=== Begin Enclosure ===

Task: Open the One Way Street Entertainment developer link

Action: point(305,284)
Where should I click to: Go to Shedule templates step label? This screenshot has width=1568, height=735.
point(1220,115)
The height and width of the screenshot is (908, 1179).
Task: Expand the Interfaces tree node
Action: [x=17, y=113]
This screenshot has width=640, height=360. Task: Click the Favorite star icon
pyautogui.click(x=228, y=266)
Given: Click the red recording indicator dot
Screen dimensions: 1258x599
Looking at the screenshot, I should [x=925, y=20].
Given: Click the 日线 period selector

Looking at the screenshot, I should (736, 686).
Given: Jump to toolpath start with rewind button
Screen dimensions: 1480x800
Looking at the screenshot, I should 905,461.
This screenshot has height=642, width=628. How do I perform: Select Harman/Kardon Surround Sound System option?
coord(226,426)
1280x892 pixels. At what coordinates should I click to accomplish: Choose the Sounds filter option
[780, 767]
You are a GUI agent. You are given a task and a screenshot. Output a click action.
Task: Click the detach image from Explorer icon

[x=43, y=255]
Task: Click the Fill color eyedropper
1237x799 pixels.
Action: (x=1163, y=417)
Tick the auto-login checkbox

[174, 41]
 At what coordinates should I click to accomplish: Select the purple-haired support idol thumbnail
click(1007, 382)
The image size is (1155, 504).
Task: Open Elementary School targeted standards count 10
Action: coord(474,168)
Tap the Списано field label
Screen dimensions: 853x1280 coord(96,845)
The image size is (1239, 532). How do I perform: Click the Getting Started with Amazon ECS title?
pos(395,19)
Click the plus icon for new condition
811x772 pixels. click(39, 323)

=== End Enclosure ===

- **EXERCISE DESCRIPTION**: Could you set down exactly the lines from the one containing "This screenshot has height=642, width=628." through the last line of the records above, both included?

- **SOLUTION TO THE PROBLEM**:
This screenshot has height=642, width=628. How do I perform: Select Harman/Kardon Surround Sound System option?
coord(226,426)
1280x892 pixels. At what coordinates should I click to accomplish: Choose the Sounds filter option
[780, 767]
You are a GUI agent. You are given a task and a screenshot. Output a click action.
Task: Click the detach image from Explorer icon

[x=43, y=255]
Task: Click the Fill color eyedropper
1237x799 pixels.
Action: (x=1163, y=417)
Tick the auto-login checkbox

[174, 41]
 At what coordinates should I click to accomplish: Select the purple-haired support idol thumbnail
click(1007, 382)
The image size is (1155, 504).
Task: Open Elementary School targeted standards count 10
Action: coord(474,168)
Tap the Списано field label
Screen dimensions: 853x1280 coord(96,845)
The image size is (1239, 532). How do I perform: Click the Getting Started with Amazon ECS title?
pos(395,19)
Click the plus icon for new condition
811x772 pixels. click(39, 323)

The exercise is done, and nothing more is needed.